▶ _REQUIREMENT_: Rewrite the records as a JSON list of strings, beginning at the line that contains "separate [492, 767]" and continuing through the last line of the records. Give one string per line and omit any blank lines.

┌────────

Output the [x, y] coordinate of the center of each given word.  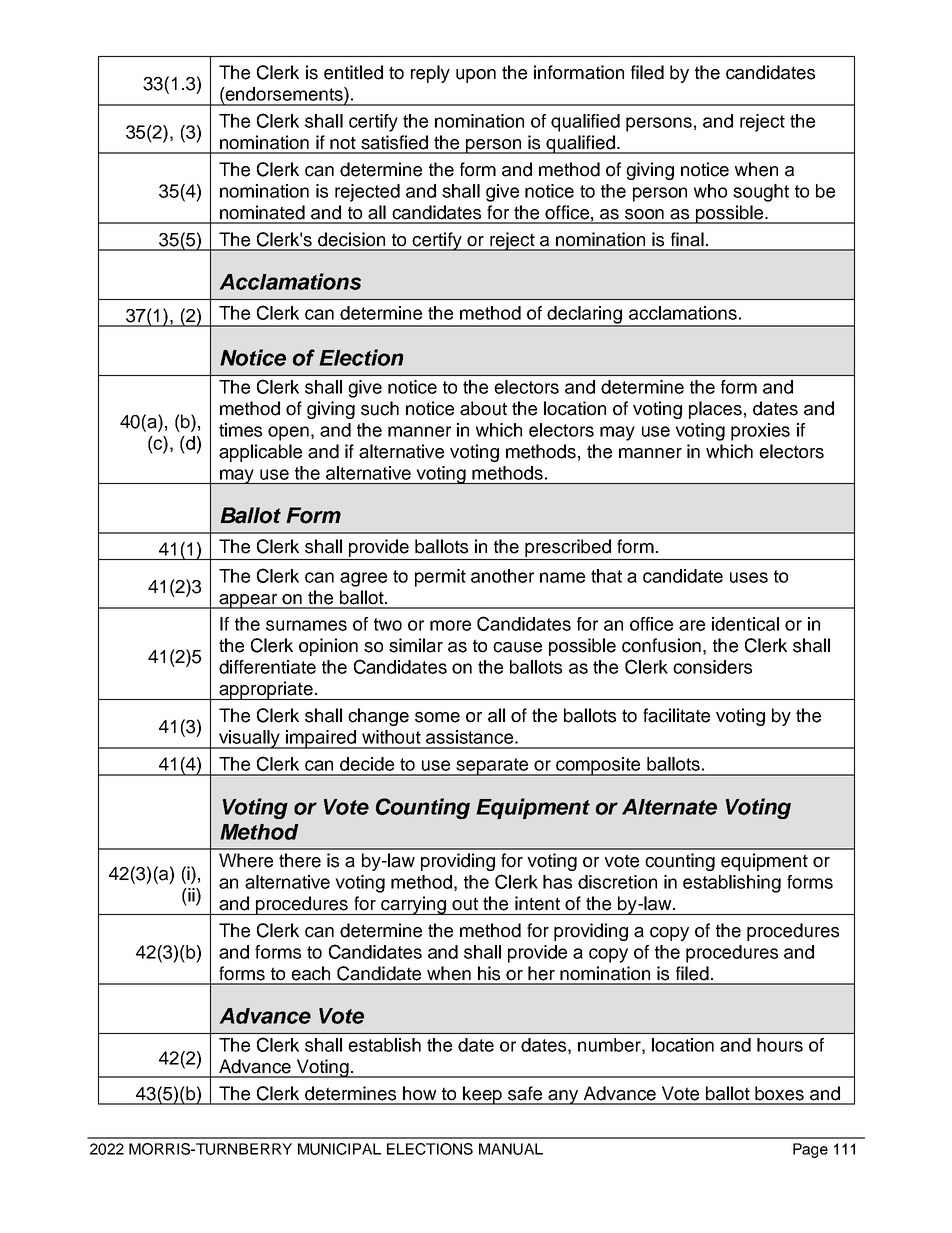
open [288, 433]
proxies [760, 432]
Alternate [669, 807]
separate [492, 767]
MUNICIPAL [339, 1149]
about [483, 408]
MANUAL [511, 1149]
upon [476, 76]
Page [810, 1150]
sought [761, 193]
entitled [353, 72]
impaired [321, 739]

└────────

▶ _RESULT FOR THIS EXERCISE_:
[
  "separate [492, 767]",
  "MUNICIPAL [339, 1149]",
  "about [483, 408]",
  "MANUAL [511, 1149]",
  "upon [476, 76]",
  "Page [810, 1150]",
  "sought [761, 193]",
  "entitled [353, 72]",
  "impaired [321, 739]"
]